Книга: Четвертая мировая война. Будущее уже рядом
Назад: Глава вторая. Интеллект как он есть
Дальше: Множественный интеллект

Языковая игра

Существует и такая языковая игра: изобретать имя для чего-нибудь.

ЛЮДВИГ ВИТГЕНШТЕЙН


Мне неоднократно приходилось слышать такого рода возражения: мол, какой у машины может быть интеллект? Это же просто набор алгоритмов, созданных человеком!

Забавно. Да, есть и «бузина», и «в Киеве дядька» тоже может быть, но слово – это только слово, и в зависимости от контекста оно может обозначать совершенно разные вещи.

Недаром мой любимый философ Людвиг Витгенштейн говорил, что не существует никаких «философских проблем», а есть лишь неразрешённые «языковые игры».

Проще говоря, если вы разберётесь, в каких словах вы запутались, то и проблемы, скорее всего, исчезнут сами собой.

Автором магического теперь уже словосочетания «искусственный интеллект» по праву считается Джон Маккарти. Но не от хорошей жизни искусственный интеллект стал «искусственным интеллектом». Придумать название для чего-то, чего раньше никогда не было, но чтобы любой человек, по системе ассоциаций, быстро понимал, о чём идёт речь, – это непросто очень.

Маккарти понимал, что есть феномен, который нуждается в номинации – в назывании. Об этом феномене рассуждали в 40-50-х прошлого века все великие умы, увлечённые идеей программируемых компьютеров: создатели самой идеи компьютеров – Алан Тьюринг и Джон фон Нейман, автор «теории информации» Клод Шеннон, пророк «кибернетики» Норберт Винер… Рассуждали, но единого имени для этого феномена не было.
- - -
◆ ПОСТАВЛЕННАЯ ЗАДАЧА A ◆
Приведите отрывок текста об искусственном интеллекте между словами «Маккарти понимал, что» и «феномена не было.» включительно, заменив в нем «великие умы» на «выдающиеся умы».

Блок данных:
- - -
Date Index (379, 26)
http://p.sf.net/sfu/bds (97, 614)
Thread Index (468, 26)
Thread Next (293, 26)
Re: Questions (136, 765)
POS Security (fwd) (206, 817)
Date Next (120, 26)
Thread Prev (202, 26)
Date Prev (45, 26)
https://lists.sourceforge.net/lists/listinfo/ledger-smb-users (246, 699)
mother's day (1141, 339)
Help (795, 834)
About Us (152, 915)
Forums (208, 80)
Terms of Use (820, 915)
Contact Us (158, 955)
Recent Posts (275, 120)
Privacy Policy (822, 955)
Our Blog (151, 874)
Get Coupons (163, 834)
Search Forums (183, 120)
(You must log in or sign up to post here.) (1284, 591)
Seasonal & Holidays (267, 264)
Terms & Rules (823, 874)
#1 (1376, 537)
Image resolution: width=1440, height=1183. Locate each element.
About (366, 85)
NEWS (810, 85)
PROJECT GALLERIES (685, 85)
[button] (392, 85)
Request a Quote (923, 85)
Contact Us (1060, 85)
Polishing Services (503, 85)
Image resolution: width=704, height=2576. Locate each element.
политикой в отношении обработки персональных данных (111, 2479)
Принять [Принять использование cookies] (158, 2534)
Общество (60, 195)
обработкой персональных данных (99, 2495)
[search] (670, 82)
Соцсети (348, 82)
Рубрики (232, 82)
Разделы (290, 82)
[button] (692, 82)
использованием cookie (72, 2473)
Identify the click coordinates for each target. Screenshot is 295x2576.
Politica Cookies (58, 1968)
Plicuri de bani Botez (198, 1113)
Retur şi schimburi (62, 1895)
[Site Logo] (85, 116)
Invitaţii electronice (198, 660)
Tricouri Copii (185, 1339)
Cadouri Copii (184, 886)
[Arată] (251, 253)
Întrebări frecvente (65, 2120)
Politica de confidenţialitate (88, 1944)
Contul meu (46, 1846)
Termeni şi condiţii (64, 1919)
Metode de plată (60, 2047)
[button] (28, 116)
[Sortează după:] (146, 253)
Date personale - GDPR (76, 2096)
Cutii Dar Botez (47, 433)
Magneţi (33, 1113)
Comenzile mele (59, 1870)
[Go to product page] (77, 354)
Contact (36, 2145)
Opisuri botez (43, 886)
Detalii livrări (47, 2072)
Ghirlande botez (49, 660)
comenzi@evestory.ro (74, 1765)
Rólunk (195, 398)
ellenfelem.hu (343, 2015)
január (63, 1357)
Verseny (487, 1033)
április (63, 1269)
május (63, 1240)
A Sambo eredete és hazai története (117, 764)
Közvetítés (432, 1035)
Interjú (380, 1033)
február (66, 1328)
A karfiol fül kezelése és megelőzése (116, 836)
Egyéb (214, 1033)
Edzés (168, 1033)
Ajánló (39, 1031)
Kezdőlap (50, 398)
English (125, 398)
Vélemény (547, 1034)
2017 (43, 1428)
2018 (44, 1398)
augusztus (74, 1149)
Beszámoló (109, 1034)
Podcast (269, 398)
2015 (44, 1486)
- - -
◆ ПОСТАВЛЕННАЯ ЗАДАЧА B ◆
Представьте строки перечня от строки, содержащей «Retur şi schimburi (62, 1895)», до конца перечня включительно в виде таблицы Markdown со столбцами «№» и «Строка», пропустив пустые строки.

◆ ПИСЬМЕННОЕ РЕШЕНИЕ A ◆
Маккарти понимал, что есть феномен, который нуждается в номинации – в назывании. Об этом феномене рассуждали в 40-50-х прошлого века все выдающиеся умы, увлечённые идеей программируемых компьютеров: создатели самой идеи компьютеров – Алан Тьюринг и Джон фон Нейман, автор «теории информации» Клод Шеннон, пророк «кибернетики» Норберт Винер… Рассуждали, но единого имени для этого феномена не было.

◆ ПИСЬМЕННОЕ РЕШЕНИЕ B ◆
| № | Строка |
|---|---|
| 1 | Retur şi schimburi (62, 1895) |
| 2 | [Site Logo] (85, 116) |
| 3 | Invitaţii electronice (198, 660) |
| 4 | Tricouri Copii (185, 1339) |
| 5 | Cadouri Copii (184, 886) |
| 6 | [Arată] (251, 253) |
| 7 | Întrebări frecvente (65, 2120) |
| 8 | Politica de confidenţialitate (88, 1944) |
| 9 | Contul meu (46, 1846) |
| 10 | Termeni şi condiţii (64, 1919) |
| 11 | Metode de plată (60, 2047) |
| 12 | [button] (28, 116) |
| 13 | [Sortează după:] (146, 253) |
| 14 | Date personale - GDPR (76, 2096) |
| 15 | Cutii Dar Botez (47, 433) |
| 16 | Magneţi (33, 1113) |
| 17 | Comenzile mele (59, 1870) |
| 18 | [Go to product page] (77, 354) |
| 19 | Contact (36, 2145) |
| 20 | Opisuri botez (43, 886) |
| 21 | Detalii livrări (47, 2072) |
| 22 | Ghirlande botez (49, 660) |
| 23 | comenzi@evestory.ro (74, 1765) |
| 24 | Rólunk (195, 398) |
| 25 | ellenfelem.hu (343, 2015) |
| 26 | január (63, 1357) |
| 27 | Verseny (487, 1033) |
| 28 | április (63, 1269) |
| 29 | május (63, 1240) |
| 30 | A Sambo eredete és hazai története (117, 764) |
| 31 | Közvetítés (432, 1035) |
| 32 | Interjú (380, 1033) |
| 33 | február (66, 1328) |
| 34 | A karfiol fül kezelése és megelőzése (116, 836) |
| 35 | Egyéb (214, 1033) |
| 36 | Edzés (168, 1033) |
| 37 | Ajánló (39, 1031) |
| 38 | Kezdőlap (50, 398) |
| 39 | English (125, 398) |
| 40 | Vélemény (547, 1034) |
| 41 | 2017 (43, 1428) |
| 42 | 2018 (44, 1398) |
| 43 | augusztus (74, 1149) |
| 44 | Beszámoló (109, 1034) |
| 45 | Podcast (269, 398) |
| 46 | 2015 (44, 1486) |